WHAT THE TASK ASKS ▸
Beginning with the first line, please repeat the entries exactly and end on the line that contains "1213x693 pixels.".

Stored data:
________________________

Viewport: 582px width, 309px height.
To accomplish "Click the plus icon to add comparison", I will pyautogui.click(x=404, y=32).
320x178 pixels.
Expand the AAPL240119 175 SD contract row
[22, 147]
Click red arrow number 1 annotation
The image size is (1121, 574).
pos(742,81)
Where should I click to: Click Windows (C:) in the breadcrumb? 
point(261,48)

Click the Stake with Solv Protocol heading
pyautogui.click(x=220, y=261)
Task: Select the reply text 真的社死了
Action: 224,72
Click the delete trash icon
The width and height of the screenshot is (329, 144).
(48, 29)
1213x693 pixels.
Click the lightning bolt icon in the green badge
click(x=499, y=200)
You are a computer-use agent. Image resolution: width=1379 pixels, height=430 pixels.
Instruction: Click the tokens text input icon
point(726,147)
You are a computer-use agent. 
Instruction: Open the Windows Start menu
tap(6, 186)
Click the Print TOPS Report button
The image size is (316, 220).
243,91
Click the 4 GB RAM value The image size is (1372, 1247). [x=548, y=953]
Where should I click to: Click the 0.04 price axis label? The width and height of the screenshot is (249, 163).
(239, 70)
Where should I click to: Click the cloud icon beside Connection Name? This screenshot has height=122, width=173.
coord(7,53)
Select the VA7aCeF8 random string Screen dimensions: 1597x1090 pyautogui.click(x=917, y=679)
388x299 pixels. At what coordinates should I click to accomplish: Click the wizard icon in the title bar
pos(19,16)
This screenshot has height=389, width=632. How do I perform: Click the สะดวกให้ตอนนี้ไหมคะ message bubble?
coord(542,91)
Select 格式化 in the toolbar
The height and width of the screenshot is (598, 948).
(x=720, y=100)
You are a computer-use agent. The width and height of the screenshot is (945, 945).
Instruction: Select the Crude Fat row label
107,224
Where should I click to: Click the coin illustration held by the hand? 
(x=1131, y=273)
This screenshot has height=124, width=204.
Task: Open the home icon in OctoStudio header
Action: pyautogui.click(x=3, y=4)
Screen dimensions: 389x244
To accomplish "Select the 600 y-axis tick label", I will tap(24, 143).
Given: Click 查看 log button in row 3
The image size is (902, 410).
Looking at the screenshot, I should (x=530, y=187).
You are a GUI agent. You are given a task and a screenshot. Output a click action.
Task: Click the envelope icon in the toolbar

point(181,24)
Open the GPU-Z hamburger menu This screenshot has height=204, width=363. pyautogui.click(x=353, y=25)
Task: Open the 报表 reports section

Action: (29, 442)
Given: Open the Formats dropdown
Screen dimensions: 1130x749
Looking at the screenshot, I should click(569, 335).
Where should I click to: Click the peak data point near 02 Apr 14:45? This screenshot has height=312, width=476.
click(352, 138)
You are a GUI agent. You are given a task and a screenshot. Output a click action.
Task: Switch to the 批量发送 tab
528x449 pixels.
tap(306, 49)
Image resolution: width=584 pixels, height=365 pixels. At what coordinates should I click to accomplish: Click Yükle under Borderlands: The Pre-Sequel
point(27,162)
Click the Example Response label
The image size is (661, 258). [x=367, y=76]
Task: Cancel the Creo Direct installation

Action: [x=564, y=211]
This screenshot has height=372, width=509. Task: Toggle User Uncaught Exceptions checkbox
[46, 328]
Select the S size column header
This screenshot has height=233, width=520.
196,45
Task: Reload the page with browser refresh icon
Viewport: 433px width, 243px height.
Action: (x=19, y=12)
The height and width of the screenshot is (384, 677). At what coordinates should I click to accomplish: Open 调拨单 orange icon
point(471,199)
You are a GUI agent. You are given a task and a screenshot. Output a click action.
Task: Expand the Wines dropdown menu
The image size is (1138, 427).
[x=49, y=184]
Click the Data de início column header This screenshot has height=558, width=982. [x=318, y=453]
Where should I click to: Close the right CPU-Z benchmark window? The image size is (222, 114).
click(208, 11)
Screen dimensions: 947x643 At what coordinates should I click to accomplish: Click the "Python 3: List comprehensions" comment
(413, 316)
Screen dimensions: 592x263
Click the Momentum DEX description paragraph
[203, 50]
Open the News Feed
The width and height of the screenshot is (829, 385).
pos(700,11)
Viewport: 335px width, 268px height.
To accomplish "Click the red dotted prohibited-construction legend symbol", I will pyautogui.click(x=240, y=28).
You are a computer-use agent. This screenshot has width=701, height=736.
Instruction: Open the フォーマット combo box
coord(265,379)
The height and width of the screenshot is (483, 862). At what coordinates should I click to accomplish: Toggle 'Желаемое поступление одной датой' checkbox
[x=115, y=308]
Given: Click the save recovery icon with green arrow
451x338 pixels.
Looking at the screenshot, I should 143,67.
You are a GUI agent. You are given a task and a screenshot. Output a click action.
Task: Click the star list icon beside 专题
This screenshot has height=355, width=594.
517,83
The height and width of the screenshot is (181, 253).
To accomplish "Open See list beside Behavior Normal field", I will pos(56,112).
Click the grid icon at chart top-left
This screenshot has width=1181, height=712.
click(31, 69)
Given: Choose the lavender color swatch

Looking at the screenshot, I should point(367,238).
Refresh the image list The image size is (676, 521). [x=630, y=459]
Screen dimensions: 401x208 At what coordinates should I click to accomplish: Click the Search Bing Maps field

________________________

OUTPUT ▸
Viewport: 582px width, 309px height.
To accomplish "Click the plus icon to add comparison", I will pyautogui.click(x=404, y=32).
320x178 pixels.
Expand the AAPL240119 175 SD contract row
[22, 147]
Click red arrow number 1 annotation
The image size is (1121, 574).
pos(742,81)
Where should I click to: Click Windows (C:) in the breadcrumb? 
point(261,48)

Click the Stake with Solv Protocol heading
pyautogui.click(x=220, y=261)
Task: Select the reply text 真的社死了
Action: 224,72
Click the delete trash icon
The width and height of the screenshot is (329, 144).
(48, 29)
1213x693 pixels.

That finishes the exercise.